У Олимпии даже не было времени запротестовать. Дверь комнаты распахнулась, вбежал перепуганный лакей, за ним — пристав и двое стражников.
— А вот и Баньер, — заявил представитель власти. — Я узнаю его.
— Но что вам угодно? — слабым голосом произнес бедняга.
Пристав направился к нему, пальцем указывая на него солдатам, и повторил фразу, единожды уже прозвучавшую:
— Именем короля я вас арестую!
— Да что он такого сделал? — вскричала Олимпия.
— Это дело судей, которым предстоит заняться этим господином.
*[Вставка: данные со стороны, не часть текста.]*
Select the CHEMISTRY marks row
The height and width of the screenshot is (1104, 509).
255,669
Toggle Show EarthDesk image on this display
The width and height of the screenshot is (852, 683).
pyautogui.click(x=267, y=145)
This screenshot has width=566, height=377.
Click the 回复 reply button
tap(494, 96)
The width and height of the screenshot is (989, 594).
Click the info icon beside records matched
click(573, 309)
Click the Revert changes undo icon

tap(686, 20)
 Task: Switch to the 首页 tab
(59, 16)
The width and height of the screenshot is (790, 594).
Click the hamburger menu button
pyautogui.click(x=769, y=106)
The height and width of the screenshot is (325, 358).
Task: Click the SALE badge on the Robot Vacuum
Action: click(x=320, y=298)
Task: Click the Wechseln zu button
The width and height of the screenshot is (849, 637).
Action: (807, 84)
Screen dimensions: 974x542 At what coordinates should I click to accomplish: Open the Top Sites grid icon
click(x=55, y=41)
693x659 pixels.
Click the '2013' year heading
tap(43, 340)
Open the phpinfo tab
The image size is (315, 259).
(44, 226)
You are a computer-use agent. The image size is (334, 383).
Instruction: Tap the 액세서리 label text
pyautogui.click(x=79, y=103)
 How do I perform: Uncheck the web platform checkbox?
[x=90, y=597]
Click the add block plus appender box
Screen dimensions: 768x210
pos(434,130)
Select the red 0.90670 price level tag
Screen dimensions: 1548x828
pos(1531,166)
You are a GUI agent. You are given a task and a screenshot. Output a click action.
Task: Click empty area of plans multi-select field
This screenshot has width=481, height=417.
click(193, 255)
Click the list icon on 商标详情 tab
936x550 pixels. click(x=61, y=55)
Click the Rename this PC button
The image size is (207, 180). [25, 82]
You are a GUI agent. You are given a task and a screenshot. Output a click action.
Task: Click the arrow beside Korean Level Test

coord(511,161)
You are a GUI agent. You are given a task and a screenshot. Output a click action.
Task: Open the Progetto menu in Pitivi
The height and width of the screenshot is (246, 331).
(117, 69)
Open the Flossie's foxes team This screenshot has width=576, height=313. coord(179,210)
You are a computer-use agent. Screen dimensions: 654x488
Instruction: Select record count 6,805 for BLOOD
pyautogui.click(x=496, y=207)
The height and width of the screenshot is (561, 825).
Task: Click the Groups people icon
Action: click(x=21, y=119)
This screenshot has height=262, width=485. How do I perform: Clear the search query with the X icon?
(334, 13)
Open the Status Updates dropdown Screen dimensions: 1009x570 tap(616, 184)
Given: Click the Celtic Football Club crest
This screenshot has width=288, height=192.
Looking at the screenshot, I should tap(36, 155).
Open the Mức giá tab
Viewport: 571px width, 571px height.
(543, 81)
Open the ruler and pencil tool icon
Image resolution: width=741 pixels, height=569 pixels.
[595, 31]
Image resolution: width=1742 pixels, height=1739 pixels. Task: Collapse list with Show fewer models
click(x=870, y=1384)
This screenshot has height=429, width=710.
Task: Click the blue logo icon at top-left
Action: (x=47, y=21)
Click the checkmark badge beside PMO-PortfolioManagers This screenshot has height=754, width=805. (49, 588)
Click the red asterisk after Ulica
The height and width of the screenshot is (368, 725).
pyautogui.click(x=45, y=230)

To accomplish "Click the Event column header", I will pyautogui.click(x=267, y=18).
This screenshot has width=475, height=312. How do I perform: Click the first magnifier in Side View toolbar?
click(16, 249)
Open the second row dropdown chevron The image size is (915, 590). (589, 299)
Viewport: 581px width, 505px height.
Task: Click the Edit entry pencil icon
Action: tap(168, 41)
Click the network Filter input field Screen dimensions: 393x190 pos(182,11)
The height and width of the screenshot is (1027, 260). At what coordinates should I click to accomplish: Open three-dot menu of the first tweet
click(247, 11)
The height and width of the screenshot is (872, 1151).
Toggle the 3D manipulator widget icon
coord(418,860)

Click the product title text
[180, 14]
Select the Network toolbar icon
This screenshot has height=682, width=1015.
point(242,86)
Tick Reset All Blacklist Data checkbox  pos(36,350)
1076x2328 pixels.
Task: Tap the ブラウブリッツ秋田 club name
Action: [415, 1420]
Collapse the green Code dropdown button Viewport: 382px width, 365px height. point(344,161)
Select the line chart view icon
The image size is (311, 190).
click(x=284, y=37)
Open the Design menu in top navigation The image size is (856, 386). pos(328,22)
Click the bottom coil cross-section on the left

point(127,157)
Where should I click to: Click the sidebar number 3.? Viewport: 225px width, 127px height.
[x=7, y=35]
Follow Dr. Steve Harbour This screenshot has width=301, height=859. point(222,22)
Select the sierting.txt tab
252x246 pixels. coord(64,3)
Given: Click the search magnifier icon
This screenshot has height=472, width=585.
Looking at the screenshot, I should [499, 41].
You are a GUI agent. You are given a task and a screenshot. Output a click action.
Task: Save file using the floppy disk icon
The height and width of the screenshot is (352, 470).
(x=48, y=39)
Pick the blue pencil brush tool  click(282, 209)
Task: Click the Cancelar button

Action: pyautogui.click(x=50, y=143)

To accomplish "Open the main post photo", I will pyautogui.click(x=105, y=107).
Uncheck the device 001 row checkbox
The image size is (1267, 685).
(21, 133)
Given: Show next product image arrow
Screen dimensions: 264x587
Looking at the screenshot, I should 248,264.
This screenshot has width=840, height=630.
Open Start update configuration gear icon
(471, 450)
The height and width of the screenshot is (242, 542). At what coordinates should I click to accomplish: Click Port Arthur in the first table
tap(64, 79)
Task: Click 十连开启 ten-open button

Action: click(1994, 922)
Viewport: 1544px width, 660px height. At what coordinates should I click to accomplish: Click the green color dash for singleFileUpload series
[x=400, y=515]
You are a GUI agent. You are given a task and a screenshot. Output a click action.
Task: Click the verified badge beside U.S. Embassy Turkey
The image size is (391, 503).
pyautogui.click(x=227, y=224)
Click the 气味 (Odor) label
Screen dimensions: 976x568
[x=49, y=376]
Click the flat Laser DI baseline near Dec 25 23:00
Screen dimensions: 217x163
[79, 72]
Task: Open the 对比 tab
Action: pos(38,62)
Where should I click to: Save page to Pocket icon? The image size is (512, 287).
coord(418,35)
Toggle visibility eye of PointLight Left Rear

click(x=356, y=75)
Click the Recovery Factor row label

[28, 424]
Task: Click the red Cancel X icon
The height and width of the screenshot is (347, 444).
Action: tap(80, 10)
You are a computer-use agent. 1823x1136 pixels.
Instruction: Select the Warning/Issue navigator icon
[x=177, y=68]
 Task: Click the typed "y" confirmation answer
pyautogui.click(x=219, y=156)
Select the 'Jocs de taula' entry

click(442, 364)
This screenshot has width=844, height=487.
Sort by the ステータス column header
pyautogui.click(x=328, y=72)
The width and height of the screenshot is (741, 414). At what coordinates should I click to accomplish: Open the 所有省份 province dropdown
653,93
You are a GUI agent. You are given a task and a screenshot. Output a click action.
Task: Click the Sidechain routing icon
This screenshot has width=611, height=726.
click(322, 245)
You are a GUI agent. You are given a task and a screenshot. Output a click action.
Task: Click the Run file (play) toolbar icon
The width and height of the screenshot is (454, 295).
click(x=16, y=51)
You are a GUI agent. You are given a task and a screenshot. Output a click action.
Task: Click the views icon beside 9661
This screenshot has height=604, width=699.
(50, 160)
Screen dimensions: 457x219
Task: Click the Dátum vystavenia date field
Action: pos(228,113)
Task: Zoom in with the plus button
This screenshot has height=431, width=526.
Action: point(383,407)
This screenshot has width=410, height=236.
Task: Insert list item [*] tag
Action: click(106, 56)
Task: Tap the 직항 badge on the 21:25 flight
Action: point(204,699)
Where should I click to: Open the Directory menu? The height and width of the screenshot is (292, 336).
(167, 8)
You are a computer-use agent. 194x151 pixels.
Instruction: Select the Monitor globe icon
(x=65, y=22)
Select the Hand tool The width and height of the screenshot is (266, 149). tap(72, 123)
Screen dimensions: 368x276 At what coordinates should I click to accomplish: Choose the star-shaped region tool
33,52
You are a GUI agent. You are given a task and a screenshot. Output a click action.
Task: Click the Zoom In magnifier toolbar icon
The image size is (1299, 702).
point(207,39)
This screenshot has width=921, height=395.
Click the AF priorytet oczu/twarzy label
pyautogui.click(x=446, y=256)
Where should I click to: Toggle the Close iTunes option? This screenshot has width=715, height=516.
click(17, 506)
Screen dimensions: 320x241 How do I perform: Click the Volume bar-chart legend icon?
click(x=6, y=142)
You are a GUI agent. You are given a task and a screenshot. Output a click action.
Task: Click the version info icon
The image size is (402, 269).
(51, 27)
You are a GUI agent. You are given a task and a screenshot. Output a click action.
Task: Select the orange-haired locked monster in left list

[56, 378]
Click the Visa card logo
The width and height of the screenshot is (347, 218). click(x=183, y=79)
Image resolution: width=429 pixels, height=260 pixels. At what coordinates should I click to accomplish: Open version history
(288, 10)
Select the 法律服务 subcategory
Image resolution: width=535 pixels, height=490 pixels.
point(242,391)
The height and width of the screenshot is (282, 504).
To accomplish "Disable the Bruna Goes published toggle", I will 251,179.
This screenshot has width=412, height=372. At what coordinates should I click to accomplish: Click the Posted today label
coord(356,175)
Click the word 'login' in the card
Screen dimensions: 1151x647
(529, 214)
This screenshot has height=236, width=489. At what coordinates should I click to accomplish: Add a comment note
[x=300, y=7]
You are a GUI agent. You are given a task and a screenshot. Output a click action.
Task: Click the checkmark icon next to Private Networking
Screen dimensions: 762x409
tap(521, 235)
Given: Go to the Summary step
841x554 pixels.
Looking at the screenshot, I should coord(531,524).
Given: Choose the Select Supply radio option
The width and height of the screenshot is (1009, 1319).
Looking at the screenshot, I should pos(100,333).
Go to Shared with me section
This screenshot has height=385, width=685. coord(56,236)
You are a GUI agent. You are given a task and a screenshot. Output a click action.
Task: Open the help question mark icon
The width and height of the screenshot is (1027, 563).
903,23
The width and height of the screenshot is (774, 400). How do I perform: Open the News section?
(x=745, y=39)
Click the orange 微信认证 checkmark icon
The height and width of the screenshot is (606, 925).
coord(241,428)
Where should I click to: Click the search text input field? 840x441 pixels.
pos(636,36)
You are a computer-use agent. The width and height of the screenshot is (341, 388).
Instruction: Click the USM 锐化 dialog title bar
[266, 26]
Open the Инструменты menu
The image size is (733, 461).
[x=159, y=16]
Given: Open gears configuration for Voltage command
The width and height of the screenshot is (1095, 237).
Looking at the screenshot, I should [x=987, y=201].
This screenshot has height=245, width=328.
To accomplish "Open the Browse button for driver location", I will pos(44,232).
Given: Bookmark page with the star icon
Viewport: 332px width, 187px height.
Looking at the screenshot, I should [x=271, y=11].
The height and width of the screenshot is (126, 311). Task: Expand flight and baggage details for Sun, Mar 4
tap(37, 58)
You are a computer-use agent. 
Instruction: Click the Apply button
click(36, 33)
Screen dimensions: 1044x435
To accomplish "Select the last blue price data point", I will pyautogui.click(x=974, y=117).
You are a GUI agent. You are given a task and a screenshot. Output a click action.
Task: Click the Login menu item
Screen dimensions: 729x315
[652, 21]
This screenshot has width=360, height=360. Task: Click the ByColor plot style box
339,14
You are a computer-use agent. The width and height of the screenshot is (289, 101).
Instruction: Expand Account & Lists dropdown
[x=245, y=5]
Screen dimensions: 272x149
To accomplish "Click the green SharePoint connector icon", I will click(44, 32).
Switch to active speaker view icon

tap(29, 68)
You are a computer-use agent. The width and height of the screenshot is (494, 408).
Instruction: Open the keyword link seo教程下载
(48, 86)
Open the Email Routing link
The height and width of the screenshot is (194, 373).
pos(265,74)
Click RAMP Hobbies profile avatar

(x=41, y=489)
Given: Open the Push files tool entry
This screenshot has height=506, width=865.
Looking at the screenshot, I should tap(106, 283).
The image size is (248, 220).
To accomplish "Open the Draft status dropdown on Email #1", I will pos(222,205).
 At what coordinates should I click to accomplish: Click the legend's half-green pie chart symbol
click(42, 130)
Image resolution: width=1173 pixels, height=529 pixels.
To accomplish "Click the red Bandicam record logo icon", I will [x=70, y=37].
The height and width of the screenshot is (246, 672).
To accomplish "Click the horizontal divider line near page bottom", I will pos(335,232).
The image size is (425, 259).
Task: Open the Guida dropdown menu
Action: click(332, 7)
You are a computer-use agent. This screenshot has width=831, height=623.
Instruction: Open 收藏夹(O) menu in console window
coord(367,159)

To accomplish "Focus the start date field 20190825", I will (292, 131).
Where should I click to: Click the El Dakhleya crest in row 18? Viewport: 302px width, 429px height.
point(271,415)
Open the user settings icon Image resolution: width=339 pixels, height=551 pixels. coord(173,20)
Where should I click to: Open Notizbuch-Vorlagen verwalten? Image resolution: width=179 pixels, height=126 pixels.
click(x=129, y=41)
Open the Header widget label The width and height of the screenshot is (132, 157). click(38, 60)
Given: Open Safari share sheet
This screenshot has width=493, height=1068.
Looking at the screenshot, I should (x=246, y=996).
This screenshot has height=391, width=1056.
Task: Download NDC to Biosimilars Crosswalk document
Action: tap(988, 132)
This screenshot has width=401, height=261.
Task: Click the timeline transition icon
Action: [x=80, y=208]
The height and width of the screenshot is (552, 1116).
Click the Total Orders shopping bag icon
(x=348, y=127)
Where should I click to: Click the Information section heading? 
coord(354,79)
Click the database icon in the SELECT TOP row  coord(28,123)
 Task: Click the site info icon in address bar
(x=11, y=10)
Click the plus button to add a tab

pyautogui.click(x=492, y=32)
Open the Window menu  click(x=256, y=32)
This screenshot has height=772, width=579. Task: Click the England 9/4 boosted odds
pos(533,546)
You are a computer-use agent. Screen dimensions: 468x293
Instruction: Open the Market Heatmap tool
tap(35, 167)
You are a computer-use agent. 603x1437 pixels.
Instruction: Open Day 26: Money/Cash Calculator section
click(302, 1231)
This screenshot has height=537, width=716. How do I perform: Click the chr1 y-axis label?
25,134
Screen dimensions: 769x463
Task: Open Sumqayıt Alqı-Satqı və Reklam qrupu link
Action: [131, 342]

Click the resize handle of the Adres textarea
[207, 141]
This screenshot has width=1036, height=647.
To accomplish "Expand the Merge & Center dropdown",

Что до меня, я получил приказ, и я исполняю его.
И Баньера повели прочь.
Олимпия, которую солдаты силой оторвали от несчастного, замертво упала в кресло.
Ее снедали угрызения совести из-за высказанного ею чудовищного пожелания, которое так быстро осуществилось.
Что до Баньера, он, увлекаемый стражниками, уже исчез из виду.
Он уходил все дальше, с каждым шагом утверждаясь в мысли, что виновницей его ареста была Олимпия.
Баньер ошибался.
С того мгновения, когда она сделала открытие, что любовник изменил ей, а ее утраченное кольцо попало к другой, у Олимпии не было ни времени, ни возможности обратиться к правосудию.
Зато аббат д'Уарак после разоблачения, сделанного Каталонкой, имел в распоряжении целые сутки.
И он воспользовался ими с проворством человека, которому не терпится отомстить сопернику и отделаться от него.
Иными словами, он обратился к официалу и сам изложил суть дела.
Разве не постыдно, что наперекор законам божеским и людским человек, разорвав духовный обет и добровольно взятые им обязательства, покинул Церковь, чтобы броситься на театральные подмостки?
Архиепископский викарий с живейшим пониманием воспринял эту теорему, подобным образом представленную ему.
В ответ он объявил, что нарушение обетов послушничества преступно.
Аббат д'Уарак, в восторге от того, что его мнение встретило отклик, продолжал:
— Не правда ли, скандалы получают сугубо отвратительную огласку, когда исходят от людей, призванных подавать другим добрый пример?
На это архиепископский викарий заметил, что ему особенно приятно обнаружить столь добродетельное направление мыслей в господине д'Уараке, который слывет в некоторой степени мирским человеком.
Аббат, сияя, отвесил поклон.
— Итак, вы намерены изобличить некоего греховного священнослужителя? — осведомился викарий.
— Да, сударь, — подтвердил аббат.
— И этот священнослужитель стал комедиантом?
— Да, сударь.
— Парламент изрядно ограничил наши возможности, — сказал викарий, — но правом провести расследование мы все еще располагаем.
— Ах! — вздохнул аббат д'Уарак. — Должен вас предупредить, что мы имеем дело с проходимцем, имеющим тонкий нюх: во время расследования он почует охотников и скроется.
— И как же его зовут?
При необходимости назвать имя аббат заколебался. Сердце честного человека всегда противится дурному поступку, однако зачастую такие поступки совершаются.
— Это тот самый, что играет царей в городском театре, — сказал аббат.
— А, стало быть, это Баньер? — уточнил викарий, подобно многим священнослужителям того времени весьма искушенный в театральных делах.
— Именно так.
— Э, — протянул викарий, — однако играет он недурно, мне нравится его манера декламации: благородство жеста, мерность голоса.
— Да. О, в этом смысле я нимало не отрицаю его достоинств.
— Но вы утверждаете, что он беглый послушник?
— Да, он бежал из Авиньона, от тамошних иезуитов.
— Я напишу преподобному отцу Мордону, чтобы он потребовал его возвращения.